I therefore welcome any move towards more transparency and public consultation. We have heard that Departments will publish business plans, and we were given reassurances in the summer that the clear line of sight project would allow us to see not just what Departments were spending, but what they were raising. In addition, consultation on Finance Bills is an extremely good innovation in the interests of quality and transparent Government. I hope that in future consultations, a broad audience beyond the usual tax practitioners will let their views be known to the Treasury. That will help to hold Governments to account, and it will certainly give us something interesting to talk about in Committee.

With reference to the Bill, I welcome the amendment to collection procedures for income tax for individuals and the harmonisation of administration regimes for different taxes, which is a further advance towards simplification and transparency. I have received assurances on the issues that I raised on clauses 26 and 27 about the failure to make returns and late payment. I sought assurances that those measures would not overburden taxpayers or impose disproportionate penalties.
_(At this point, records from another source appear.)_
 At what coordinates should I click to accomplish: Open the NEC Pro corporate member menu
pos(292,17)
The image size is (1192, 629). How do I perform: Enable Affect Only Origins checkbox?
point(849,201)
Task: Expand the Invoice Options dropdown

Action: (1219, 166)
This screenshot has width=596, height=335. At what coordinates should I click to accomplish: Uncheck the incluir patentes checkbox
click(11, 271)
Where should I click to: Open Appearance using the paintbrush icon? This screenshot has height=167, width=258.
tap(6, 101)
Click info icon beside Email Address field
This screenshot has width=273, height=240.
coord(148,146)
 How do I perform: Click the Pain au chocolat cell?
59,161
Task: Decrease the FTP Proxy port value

I applaud first-year allowances for zero-emission goods vehicles, a genuine incentive for logistics firms to pursue a green agenda, and a sign of the Government’s determination to reward green behaviour. In Committee, there was some discussion about what constituted a vehicle, which at the time I thought might be rather a waste of time, but given that earlier today, at Defence questions, an hon. Member managed to ask a question about aircraft carriers under the topic of vehicles, perhaps the discussion in Committee was not a waste of time at all.

The clause that will be of most interest to my constituents is clause 31, because many people in Portsmouth North are suffering from asbestos-related illnesses. The clause will facilitate compensation payments and is a proper response to the tax liability to which many well intentioned trusts have found themselves exposed. Many of our constituents will suffer from asbestos-related industrial illnesses. The long period from exposure to presentation of symptoms, as well as lack of awareness, means that we will see new cases for decades to come.

Currently, the trusts established to pay compensation to asbestos illness sufferers can be liable for inheritance tax, capital gains tax and income tax on their assets. Clause 31 will introduce a retrospective exemption for trusts established between 6 April 2006 and 23 March this year. Ultimately, that means more money going to victims, and it will be warmly welcomed in Portsmouth. I was reassured to learn during the debate in Committee that other trusts that do not fall into that time frame will not miss out. No trusts that might be affected have been set up since 23 March, and in future the problem can be avoided if new trusts fully consult the Charity Commission and HMRC. This is an extremely important clause in an important Bill, and I urge all hon. Members to support it.

Question put and agreed to.

Bill accordingly read the Third time and passed.